Here's our best method for making tender, juicy pork tenderloin that tastes so good it may just earn a spot in your weekly meal rotation.
Roasted Pork Tenderloin: Watch the Video
What Is the Tenderloin?
As Christine explains in her guide to buying pork chops, the tenderloin comes from the loin of the pig, which runs from the hip to the shoulder. The tenderloin itself is sometimes also called a pork "filet," and it is one of the most tender cuts of meat on the animal, since it is not a muscle that receives much, if any, exercise.
This means that the tenderloin is usually a little more expensive than cuts of meat that need longer cooking, like the loin proper or pork butt (shoulder). It also means that it can be cooked quickly and easily, with no brining or braising needed.
What to Look for in a Tenderloin
Pork tenderloin is often sold in individual packages in the meat section of the grocery store. An individual tenderloin isn't very much meat; it usually weighs about 1 to 1 1/2 pounds. So you'll often find two tenderloins in one package. If you come home with two, just cook both. Leftovers keep beautifully and are great in sandwiches. Or freeze one, if two is more than you can eat within a few days.
Pork tenderloins are also often sold packaged in a marinade. Personally, I avoid these, as I would prefer to season the meat myself (and control the amount of salt and oil used). It's very quick and easy to roll a pork tenderloin in some salt and spices, or to create a paste of garlic and ginger to rub all over it.
Cooking Pork Tenderloin
The method below is our favorite way to cook a pork tenderloin, and it's very easy. The only way to make it easier would be to not flip the meat while it's cooking, but that one extra step creates a delicious crust on the meat and cooks it more evenly.
Pork tenderloin is usually fairly lean, so it's important to not overcook it. It can quickly turn from tender and juicy to dry and chewy, so check the internal temperature and remove the pork from the pan as soon as the meat registers 140°F to 145°F in the thickest part of the meat. It's perfectly normal and fine for the pork to be a little pink inside, as long as it has reached the correct temperature in the thickest part of the meat.
5 More Recipes for Pork Tenderloin
Once you've mastered this method, try one of these other recipes too!

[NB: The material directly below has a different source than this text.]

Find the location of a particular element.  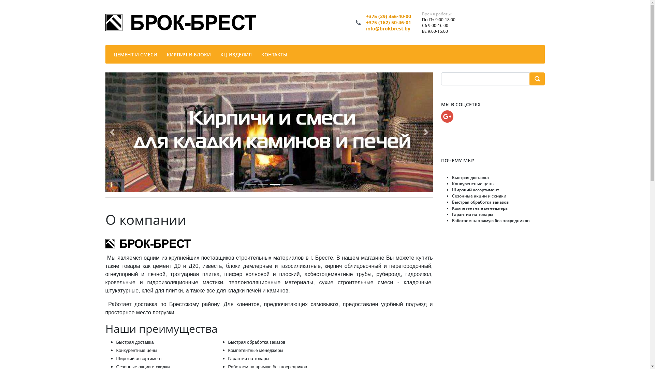

'info@brokbrest.by' is located at coordinates (388, 28).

How To Make Roasted Pork Tenderloin
Serves 2 to 4
What You Need
pork tenderloin (1 to 1 1/2 pounds)
1 to 2 tablespoons
spices or seasonings (See Recipe Note)
freshly ground black pepper
10-inch or larger cast iron, or other oven-safe skillet
Preheat the oven and pan. 10 to 20 minutes before you plan to cook, place a large cast-iron or ovensafe skillet on the middle rack in the oven and heat the oven to 450°F. The skillet will heat along with the oven.
Season the pork. Pat the pork dry with paper towels and cut off any large pieces of surface fat. Mix any spices being used with the salt and pepper in a small bowl. Rub the spice mix into the surface of the pork on all sides.

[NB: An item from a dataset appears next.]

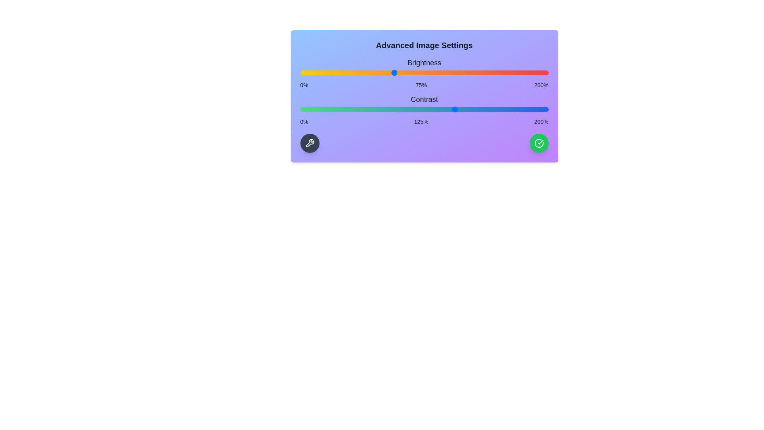  What do you see at coordinates (375, 72) in the screenshot?
I see `the brightness slider to 61%` at bounding box center [375, 72].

Swirl the pan with oil. Using oven mitts, carefully remove the hot pan from the ove. Add the oil and swirl to coat the bottom of the pan.

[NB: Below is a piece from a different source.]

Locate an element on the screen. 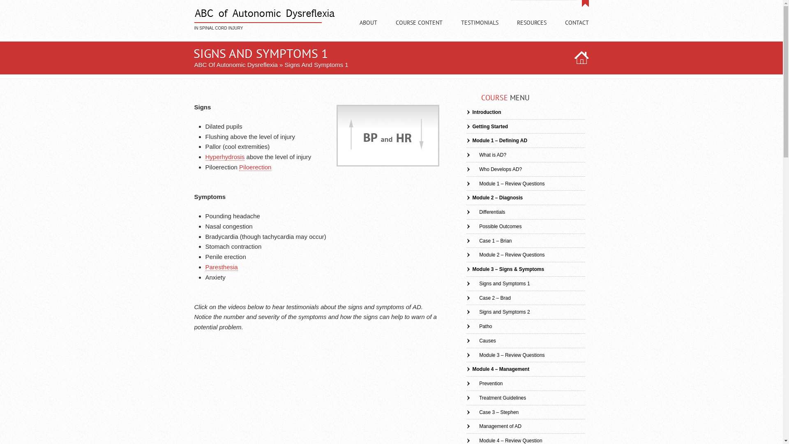 This screenshot has width=789, height=444. '     Possible Outcomes' is located at coordinates (465, 226).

Roast the pork for 10 minutes. Place the pork in the pan. (It's fine if your pork tenderloin is a little long for the pan; just bend it to fit as we did here.) Return the pan to the oven and roast for 10 minutes.
Flip the pork, reduce the heat, and roast another 10 to 15 minutes. Flip the pork. Reduce the oven temperature to 400°F and continue roasting 10 to 15 minutes more. The pork is done when its internal temperature registers 140°F to 145°F in the thickest part, 20 to 25 minutes total.
Rest for 10 minutes before serving. Transfer the pork to a clean cutting board, tent loosely with aluminum foil, and let it rest for 10 minutes before slicing crosswise. For extra-thin slices for sandwiches, cool the pork completely, then refrigerate before cutting.
Seasoning the pork: You can keep this pork simple and season with just salt and pepper, or you can rub it with any favorite spices or blend of spices. Some favorites are chili powder, curry powder, garam masala, Chinese 5-spice blend, and za'atar.
Doubling this recipe: To make sure you have leftovers for sandwiches or other meals during the week, you can roast a second tenderloin in the same pan. Cooking time will be the same.
Storage: Leftovers can be stored in an airtight container in the refrigerator for up to 4 days.